From 53dfbbf553e16264a41f71d23d166bc2f79e323b Mon Sep 17 00:00:00 2001
From: ningshanwutuobang <ningshanwutuobang@gmail.com>
Date: Tue, 20 Jun 2023 22:57:21 +0800
Subject: [PATCH] add example of PandaGPT

---
 convert-lora-to-ggml.py           |   6 +-
 examples/embd_input/README.md     |  36 +++++++++--
 examples/embd_input/embd_input.py |  29 +++++++++
 examples/embd_input/llava.py      |  12 +---
 examples/embd_input/panda_gpt.py  | 100 ++++++++++++++++++++++++++++++
 5 files changed, 166 insertions(+), 17 deletions(-)
 create mode 100644 examples/embd_input/panda_gpt.py
diff --git a/convert-lora-to-ggml.py b/convert-lora-to-ggml.py
index 9090e8d6d..f43c836f5 100644
--- a/convert-lora-to-ggml.py
+++ b/convert-lora-to-ggml.py
@@ -113,6 +113,10 @@ with open(output_path, "wb") as fout:
 
     write_file_header(fout, params)
     for k, v in model.items():
+        if k.endswith(".default.weight"):
+            k = k.replace(".default.weight", ".weight")
+        if k in ["llama_proj.weight", "llama_proj.bias"]:
+            continue
         if k.endswith("lora_A.weight"):
             if v.dtype != torch.float16 and v.dtype != torch.float32:
                 v = v.float()
@@ -120,7 +124,7 @@ with open(output_path, "wb") as fout:
         else:
             v = v.float()
 
-        t = v.numpy()
+        t = v.detach().numpy()
         tname = translate_tensor_name(k)

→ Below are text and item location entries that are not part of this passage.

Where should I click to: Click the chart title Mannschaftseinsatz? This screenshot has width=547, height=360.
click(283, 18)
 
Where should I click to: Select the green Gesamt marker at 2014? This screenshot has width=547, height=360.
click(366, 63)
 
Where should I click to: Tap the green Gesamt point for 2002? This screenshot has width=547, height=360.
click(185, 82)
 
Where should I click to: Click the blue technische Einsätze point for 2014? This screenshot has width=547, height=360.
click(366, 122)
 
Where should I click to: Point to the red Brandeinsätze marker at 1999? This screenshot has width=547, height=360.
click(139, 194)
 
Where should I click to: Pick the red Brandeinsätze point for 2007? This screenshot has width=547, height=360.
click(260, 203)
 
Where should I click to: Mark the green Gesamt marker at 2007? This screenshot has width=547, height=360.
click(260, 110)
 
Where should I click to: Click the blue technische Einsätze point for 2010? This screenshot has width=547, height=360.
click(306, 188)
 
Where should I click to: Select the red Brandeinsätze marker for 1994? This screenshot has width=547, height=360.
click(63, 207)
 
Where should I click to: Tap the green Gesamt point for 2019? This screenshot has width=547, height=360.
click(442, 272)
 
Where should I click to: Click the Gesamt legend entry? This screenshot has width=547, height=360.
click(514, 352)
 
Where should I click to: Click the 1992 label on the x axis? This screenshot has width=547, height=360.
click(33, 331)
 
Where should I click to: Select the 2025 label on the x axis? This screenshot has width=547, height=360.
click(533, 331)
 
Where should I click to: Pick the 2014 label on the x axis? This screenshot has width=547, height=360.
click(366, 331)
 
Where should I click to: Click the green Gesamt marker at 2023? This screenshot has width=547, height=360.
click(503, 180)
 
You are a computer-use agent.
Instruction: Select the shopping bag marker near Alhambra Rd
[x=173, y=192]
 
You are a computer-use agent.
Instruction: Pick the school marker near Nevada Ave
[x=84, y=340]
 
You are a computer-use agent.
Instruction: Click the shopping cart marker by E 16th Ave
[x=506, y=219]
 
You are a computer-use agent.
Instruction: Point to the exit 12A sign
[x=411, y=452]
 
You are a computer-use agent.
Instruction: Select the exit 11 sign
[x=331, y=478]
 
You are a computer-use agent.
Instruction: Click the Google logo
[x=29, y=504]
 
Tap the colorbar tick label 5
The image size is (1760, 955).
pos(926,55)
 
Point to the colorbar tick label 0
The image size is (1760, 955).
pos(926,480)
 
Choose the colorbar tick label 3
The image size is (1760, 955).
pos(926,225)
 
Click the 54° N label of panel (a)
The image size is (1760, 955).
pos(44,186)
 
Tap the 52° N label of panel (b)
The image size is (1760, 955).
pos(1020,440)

         print(f"{k} => {tname} {t.shape} {t.dtype} {t.nbytes/1024/1024:.2f}MB")
         write_tensor_header(fout, tname, t.shape, t.dtype)
diff --git a/examples/embd_input/README.md b/examples/embd_input/README.md
index 56db072cf..c180d541a 100644
--- a/examples/embd_input/README.md
+++ b/examples/embd_input/README.md
@@ -1,14 +1,17 @@
 ### Examples for input embedding directly
 
+## Requirement 
+build  `libembd_input.so`
+run the following comman in main dir (../../).
+```
+make
+```
+
 ## LLAVA example  (llava.py)
 
 1. obtian llava model (following https://github.com/haotian-liu/LLaVA/ , use https://huggingface.co/liuhaotian/LLaVA-13b-delta-v1-1/)
-2. build  `libembd_input.so`
-```
-make
-```
-3. convert it to ggml format
-4. llava_projection.pth is [pytorch_model-00003-of-00003.bin](https://huggingface.co/liuhaotian/LLaVA-13b-delta-v1-1/blob/main/pytorch_model-00003-of-00003.bin)
+2. convert it to ggml format
+3. llava_projection.pth is [pytorch_model-00003-of-00003.bin](https://huggingface.co/liuhaotian/LLaVA-13b-delta-v1-1/blob/main/pytorch_model-00003-of-00003.bin)
 
 ```
 import torch
@@ -21,3 +24,24 @@ used_key = ["model.mm_projector.weight","model.mm_projector.bias"]
 torch.save({k: dic[k] for k in used_key}, pth_path)
 ```
 
+## PandaGPT example (panda_gpt.py)
+
+1. Obtian PandaGPT lora model. Rename the file to `adapter_model.bin`. Use [convert-lora-to-ggml.py](../../convert-lora-to-ggml.py) to convert it to ggml format.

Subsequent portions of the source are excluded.